#### [ASSIGNED TASK]
Transcribe exactly the line with "Given: Open the All Status dropdown" and each line that follows it in the listing, down to the last, omitting all pictures.

#### [PROVIDED MATERIAL]
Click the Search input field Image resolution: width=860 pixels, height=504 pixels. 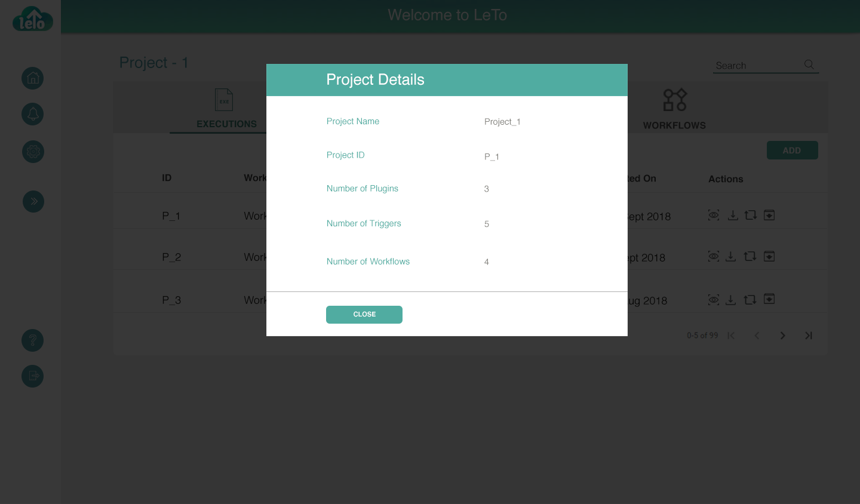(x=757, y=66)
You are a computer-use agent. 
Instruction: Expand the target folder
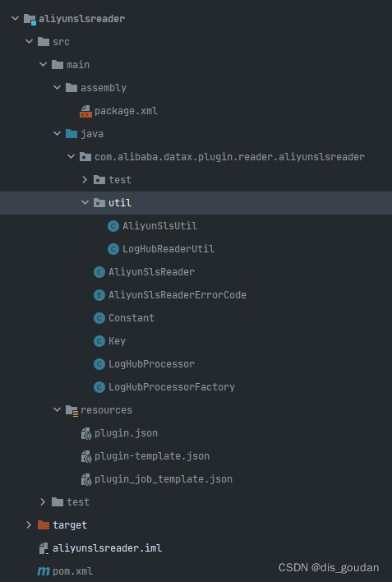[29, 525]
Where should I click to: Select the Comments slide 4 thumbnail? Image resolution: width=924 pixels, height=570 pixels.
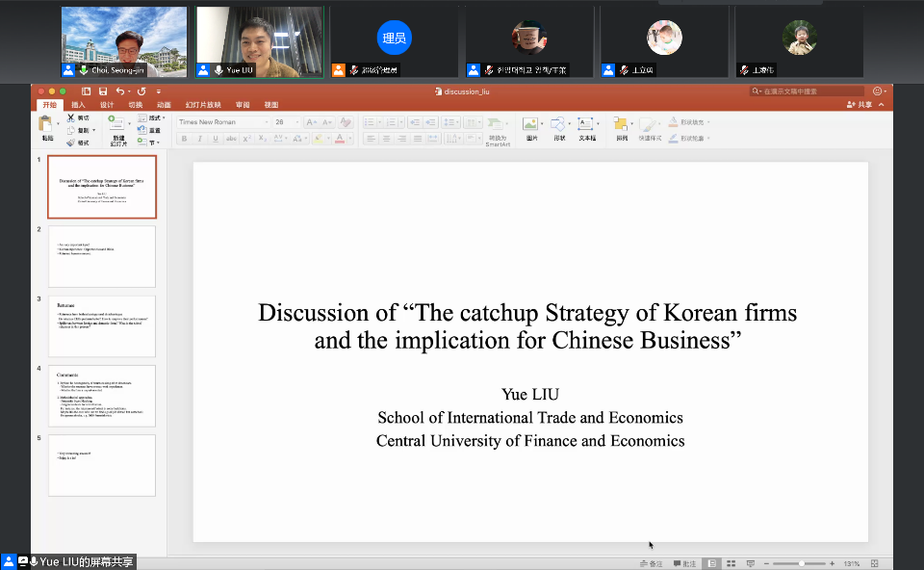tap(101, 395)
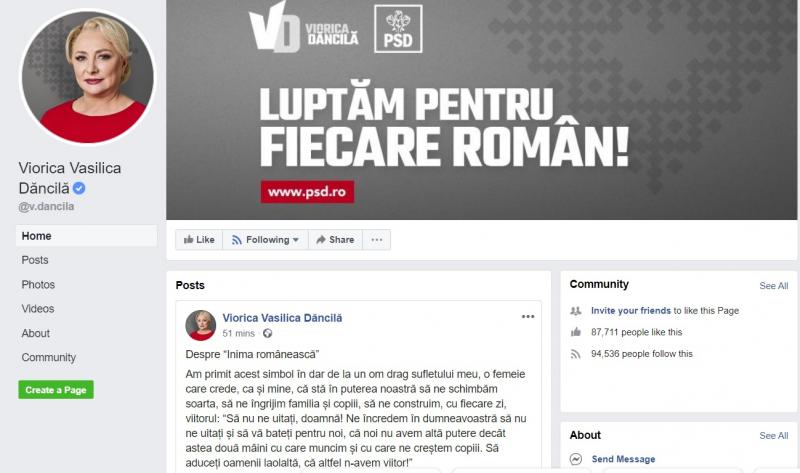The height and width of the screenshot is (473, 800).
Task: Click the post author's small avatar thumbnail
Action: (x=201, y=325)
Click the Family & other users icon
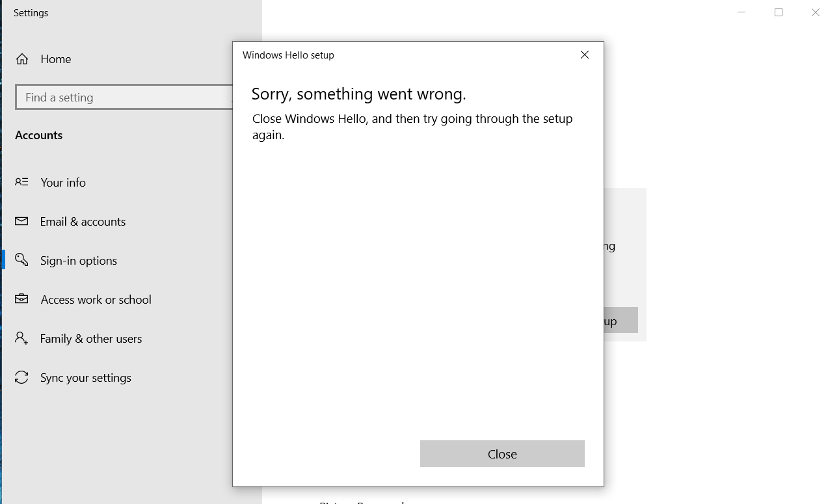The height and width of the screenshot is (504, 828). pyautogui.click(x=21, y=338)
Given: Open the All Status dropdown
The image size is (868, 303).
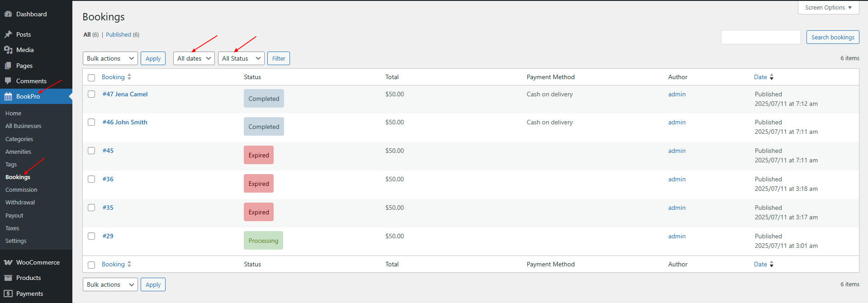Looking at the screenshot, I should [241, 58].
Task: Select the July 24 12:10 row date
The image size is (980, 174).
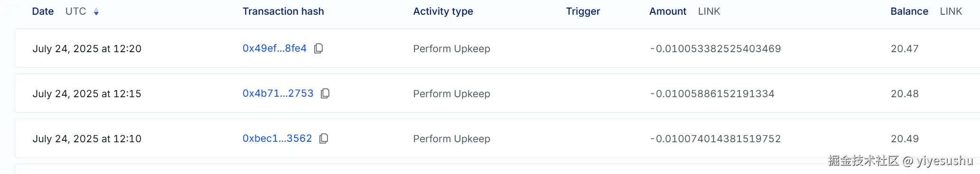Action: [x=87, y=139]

#### [THE COMPLETED TASK]
Given: Open the All Status dropdown
The image size is (868, 303).
Looking at the screenshot, I should [241, 58].
Task: Select the July 24 12:10 row date
The image size is (980, 174).
Action: [x=87, y=139]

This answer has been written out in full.